Revenu Québec renonce aux cotisations «choc»

21 septembre 2012 | 14h41 
Mise à jour: 21 septembre 2012 | 18h45


Après avoir mis en place une politique qui aurait entraîné des suicides et des crises cardiaques, la haute direction de Revenu Québec a discrètement opéré un changement de cap.

Jean-François Cloutier

Après avoir mis en place une politique qui aurait entraîné des suicides et des crises cardiaques, la haute direction de Revenu Québec a discrètement opéré un changement de cap vis-à-vis des contribuables produisant leur déclaration de revenu en retard.

Dans un communiqué publié au début septembre intitulé sobrement « Conséquences de la non-production d'une déclaration de revenus », Revenu Québec revient sur certaines pratiques établies dans les dernières années, dans le cadre de l'effort accru de récupération fiscale du gouvernement.

Ainsi, Revenu Québec cessera d'émettre des avis de cotisation « choc », dont le but est essentiellement de faire peur aux contribuables et de les forcer à contacter Revenu Québec s'ils n'ont pas produit leur déclaration après une certaine date.

Dans le passé, Revenu Québec avait pris l'habitude d'envoyer des avis de cotisation gonflés sans corrélation avec les revenus passés d'un contribuable, selon Beryl Wasjman, président de l'l'Institut des affaires publiques de Montréal et éditeur du journal The Suburban.

« Ces avis estimés ont fait des ravages. Il y a des gens qui ne lisent pas tout et qui pensaient qu'ils devaient bel et bien ces sommes. Il y a eu des tentatives de suicide et des crises cardiaques à cause de ces avis », signale M. Wasjman.

Les estimations pouvaient atteindre jusqu'à cinq fois les montants jamais gagnés par la personne, selon lui.

Revenu Québec clarifie aussi le processus de saisies bancaires et de recours juridiques à la disposition des personnes qui s'estiment lésées.

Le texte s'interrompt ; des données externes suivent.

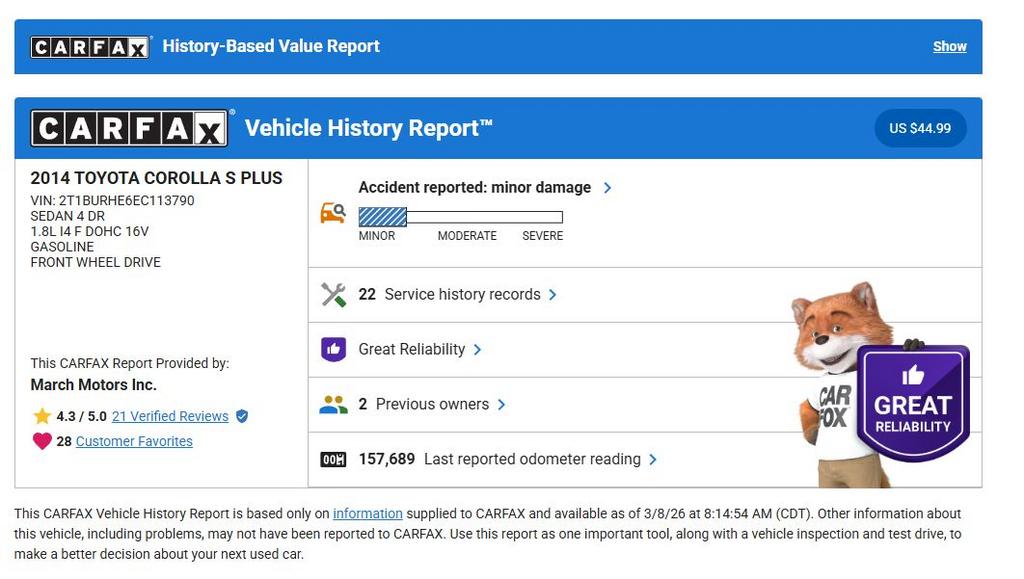Click the car accident damage icon

pyautogui.click(x=333, y=213)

M. Wajsman dit avoir reçu une avalanche de demandes d'aide de simples citoyens désespérés depuis la création de l'Agence du revenu du Québec, au début 2011.

« On parle d'une explosion de cas, des histoires insupportables », a-t-il dit.

Il relate l'histoire d'une dame qui a subi un divorce et qui a omis de publier sa déclaration à temps. Après avoir reçu un avis de cotisation gonflé, elle a été retrouvée inconsciente dans sa baignoire, les poignets en sang, selon M. Wajsman. « Il y a des gens qui paniquent », a-t-il expliqué.

M. Wajsman affirme avoir réussi à convaincre le grand patron de Revenu Québec, Jean St-Gelais, et l'ex-ministre du Revenu, Raymond Bachand, de changer leur façon de faire après être allé les rencontrer en personne.

« Personne n'avait eu le courage d'aller les voir. C'était la première fois qu'on leur exposait la situation dans son ensemble », a-t-il dit.

Joint par Argent, le porte-parole de Revenu Québec, Stéphane Dion, s'est montré laconique.

« Revenu Québec a voulu préciser et clarifier pour les citoyens certains éléments de la réglementation et des directives internes. C'est pourquoi nous avons publié ce texte sur notre site internet », a-t-il écrit par courriel.